Reproduce every item below word for word, keeping the lines in their original order.
--- BEGIN Information shown ---
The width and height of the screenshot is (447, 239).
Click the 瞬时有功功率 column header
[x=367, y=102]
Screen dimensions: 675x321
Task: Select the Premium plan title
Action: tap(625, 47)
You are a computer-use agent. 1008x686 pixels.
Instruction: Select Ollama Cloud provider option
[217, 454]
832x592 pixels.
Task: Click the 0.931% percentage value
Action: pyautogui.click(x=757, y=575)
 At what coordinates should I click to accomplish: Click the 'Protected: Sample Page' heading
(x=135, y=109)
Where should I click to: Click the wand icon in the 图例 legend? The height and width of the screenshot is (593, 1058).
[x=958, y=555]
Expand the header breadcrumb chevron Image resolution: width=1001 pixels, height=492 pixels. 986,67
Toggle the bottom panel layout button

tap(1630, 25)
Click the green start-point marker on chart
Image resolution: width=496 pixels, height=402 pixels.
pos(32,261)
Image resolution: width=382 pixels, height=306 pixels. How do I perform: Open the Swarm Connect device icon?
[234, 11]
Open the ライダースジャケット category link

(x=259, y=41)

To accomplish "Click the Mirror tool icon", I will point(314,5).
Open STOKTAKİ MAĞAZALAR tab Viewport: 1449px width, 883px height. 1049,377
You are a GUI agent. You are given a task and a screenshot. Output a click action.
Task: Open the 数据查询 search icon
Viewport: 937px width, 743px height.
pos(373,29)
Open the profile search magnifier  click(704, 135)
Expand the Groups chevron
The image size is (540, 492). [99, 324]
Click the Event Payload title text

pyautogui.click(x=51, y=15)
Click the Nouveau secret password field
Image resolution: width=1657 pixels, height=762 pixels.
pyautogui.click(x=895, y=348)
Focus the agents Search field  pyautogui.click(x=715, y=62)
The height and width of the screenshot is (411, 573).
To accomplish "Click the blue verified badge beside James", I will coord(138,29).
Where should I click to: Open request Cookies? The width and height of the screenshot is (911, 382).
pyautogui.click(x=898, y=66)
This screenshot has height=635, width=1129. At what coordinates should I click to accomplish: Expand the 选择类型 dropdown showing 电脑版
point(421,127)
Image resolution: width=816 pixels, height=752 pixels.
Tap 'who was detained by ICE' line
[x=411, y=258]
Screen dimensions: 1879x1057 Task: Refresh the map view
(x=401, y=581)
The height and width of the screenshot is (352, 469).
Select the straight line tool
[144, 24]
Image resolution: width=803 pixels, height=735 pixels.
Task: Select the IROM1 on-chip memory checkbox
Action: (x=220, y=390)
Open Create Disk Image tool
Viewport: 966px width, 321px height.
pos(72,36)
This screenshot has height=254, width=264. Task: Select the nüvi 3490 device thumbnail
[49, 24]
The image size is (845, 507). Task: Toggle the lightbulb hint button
--- END Information shown ---
**Written response**
The width and height of the screenshot is (447, 239).
Click the 瞬时有功功率 column header
[x=367, y=102]
Screen dimensions: 675x321
Task: Select the Premium plan title
Action: tap(625, 47)
You are a computer-use agent. 1008x686 pixels.
Instruction: Select Ollama Cloud provider option
[217, 454]
832x592 pixels.
Task: Click the 0.931% percentage value
Action: pyautogui.click(x=757, y=575)
 At what coordinates should I click to accomplish: Click the 'Protected: Sample Page' heading
(x=135, y=109)
Where should I click to: Click the wand icon in the 图例 legend? The height and width of the screenshot is (593, 1058).
[x=958, y=555]
Expand the header breadcrumb chevron Image resolution: width=1001 pixels, height=492 pixels. 986,67
Toggle the bottom panel layout button

tap(1630, 25)
Click the green start-point marker on chart
Image resolution: width=496 pixels, height=402 pixels.
pos(32,261)
Image resolution: width=382 pixels, height=306 pixels. How do I perform: Open the Swarm Connect device icon?
[234, 11]
Open the ライダースジャケット category link

(x=259, y=41)

To accomplish "Click the Mirror tool icon", I will point(314,5).
Open STOKTAKİ MAĞAZALAR tab Viewport: 1449px width, 883px height. 1049,377
You are a GUI agent. You are given a task and a screenshot. Output a click action.
Task: Open the 数据查询 search icon
Viewport: 937px width, 743px height.
pos(373,29)
Open the profile search magnifier  click(704, 135)
Expand the Groups chevron
The image size is (540, 492). [99, 324]
Click the Event Payload title text

pyautogui.click(x=51, y=15)
Click the Nouveau secret password field
Image resolution: width=1657 pixels, height=762 pixels.
pyautogui.click(x=895, y=348)
Focus the agents Search field  pyautogui.click(x=715, y=62)
The height and width of the screenshot is (411, 573).
To accomplish "Click the blue verified badge beside James", I will coord(138,29).
Where should I click to: Open request Cookies? The width and height of the screenshot is (911, 382).
pyautogui.click(x=898, y=66)
This screenshot has height=635, width=1129. At what coordinates should I click to accomplish: Expand the 选择类型 dropdown showing 电脑版
point(421,127)
Image resolution: width=816 pixels, height=752 pixels.
Tap 'who was detained by ICE' line
[x=411, y=258]
Screen dimensions: 1879x1057 Task: Refresh the map view
(x=401, y=581)
The height and width of the screenshot is (352, 469).
Select the straight line tool
[144, 24]
Image resolution: width=803 pixels, height=735 pixels.
Task: Select the IROM1 on-chip memory checkbox
Action: (x=220, y=390)
Open Create Disk Image tool
Viewport: 966px width, 321px height.
pos(72,36)
This screenshot has height=254, width=264. Task: Select the nüvi 3490 device thumbnail
[49, 24]
The image size is (845, 507). Task: Toggle the lightbulb hint button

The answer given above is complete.